The Wetland Bird Survey, a national monthly survey to monitor the numbers of wildfowl and waders on our estuaries and inland waterways, has been suspended since March this year, so much of the monitoring of our Basin birds has been from the Visitor Centre.

Under the eaves of the Centre we have four swallows nesting and on the partially dried out pools out front, house martins have been busy gathering mud for constructing their nests nearby. A single black swan has been in the company of the mute swans in the Basin since June 3rd and is still there at the time of writing.

A spoonbill was also on the Basin during the first week of June, again with the mute swans. This exotic looking bird with long black legs and ivory plumage is an occasional visitor to the Basin although its normal haunts in Western Europe at this time of year are Holland, France or Spain. Its spoon-shaped bill has a yellow tip and it feeds in shallow water for fish and shrimps.

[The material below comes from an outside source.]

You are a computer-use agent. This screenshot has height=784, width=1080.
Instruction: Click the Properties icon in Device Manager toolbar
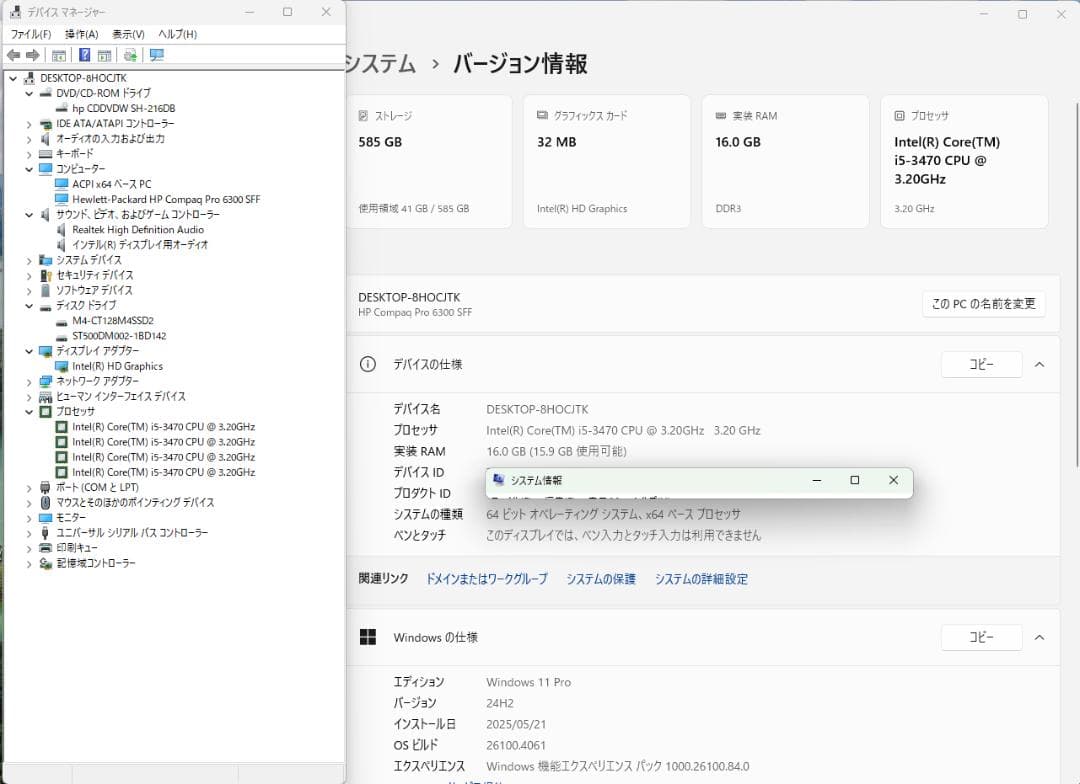[x=57, y=55]
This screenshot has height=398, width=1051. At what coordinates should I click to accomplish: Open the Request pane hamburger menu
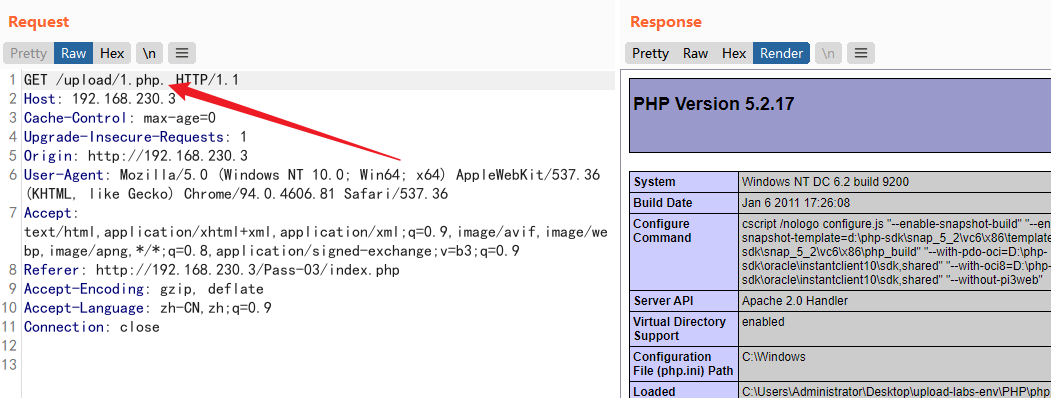pos(182,53)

Within the Centre the blue tit in its nest box, monitored by our miniature camera, hatched four young on May 28th. Fledging may take up to three weeks so they could be gone from the nest sometime next week. The close up viewing of this life cycle has been of great interest to our visitors.

Thousands of young birds will now be leaving the relative safety of their nests to face a harsh and dangerous world. Many will hop around on the ground once they leave the nest and before they can fly.

They have not been abandoned by their parents but at this stage are most at risk from natural predators such as domestic cats or crows. Cats kill millions of young birds every year, but then they are simply doing what comes natUrally. Fitting bell collars and keeping cats in at night would markedly reduce this death toll.